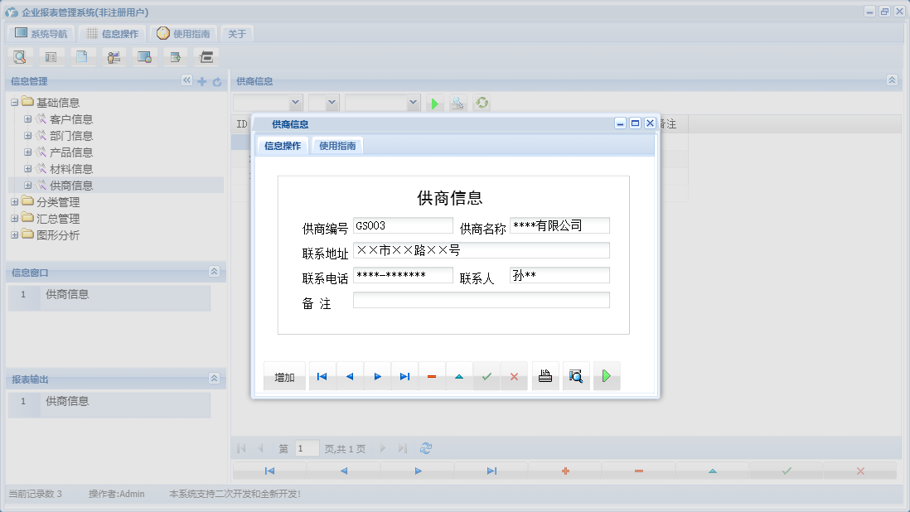Open the report list toolbar icon
Screen dimensions: 910x512
51,56
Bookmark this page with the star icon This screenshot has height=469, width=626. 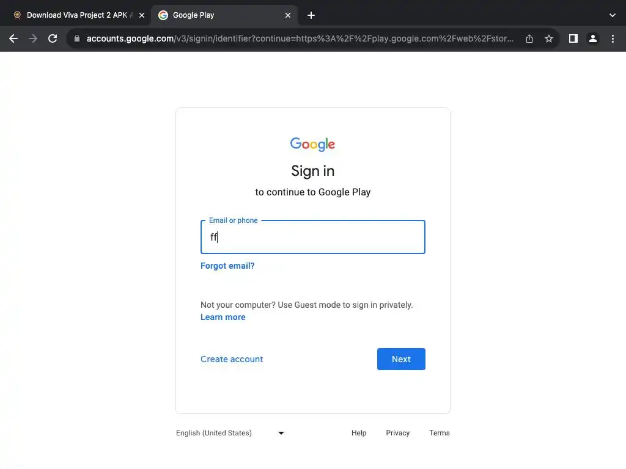pos(549,38)
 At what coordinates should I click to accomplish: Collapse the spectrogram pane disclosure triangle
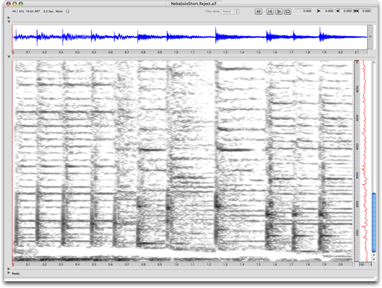(x=9, y=57)
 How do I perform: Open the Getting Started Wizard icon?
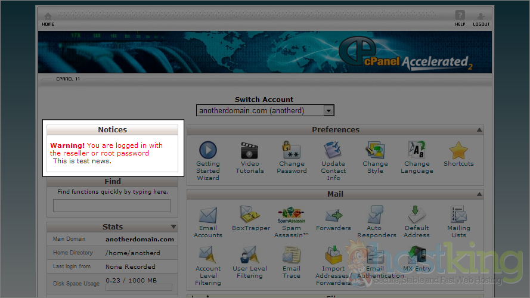(x=207, y=150)
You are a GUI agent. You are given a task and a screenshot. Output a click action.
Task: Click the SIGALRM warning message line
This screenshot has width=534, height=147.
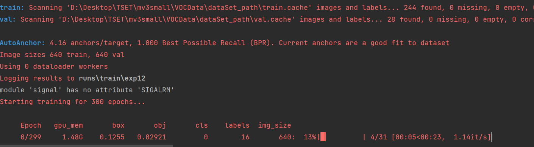(x=87, y=90)
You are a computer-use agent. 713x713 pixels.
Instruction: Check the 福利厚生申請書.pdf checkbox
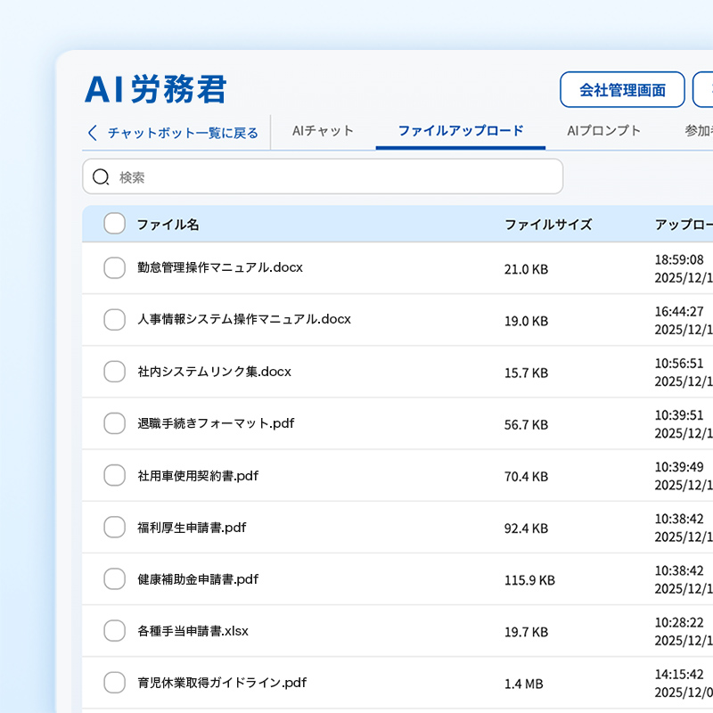pos(114,527)
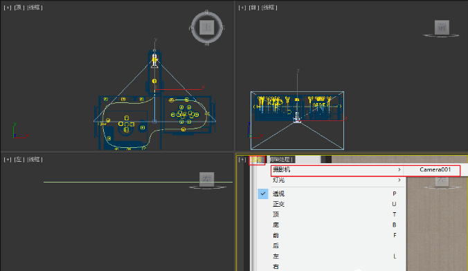The width and height of the screenshot is (468, 271).
Task: Click the north compass marker on ViewCube ring
Action: click(206, 12)
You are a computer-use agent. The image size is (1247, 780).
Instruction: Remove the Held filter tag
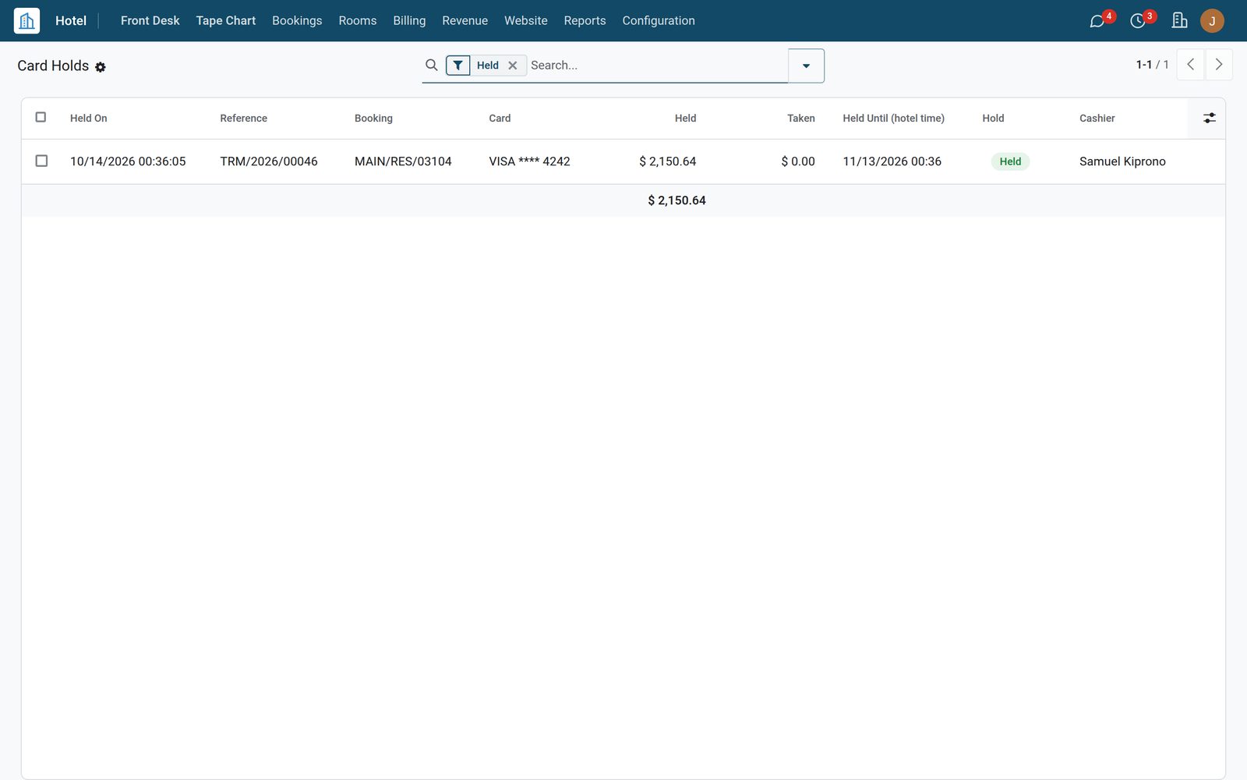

→ **Work instruction**
Please print exactly the lines running from the line with "You are a computer-use agent. The" through the final line of the material, and nothing more. Keep pictures out.

→ **Answer area**
You are a computer-use agent. The image size is (1247, 780).
Instruction: Remove the Held filter tag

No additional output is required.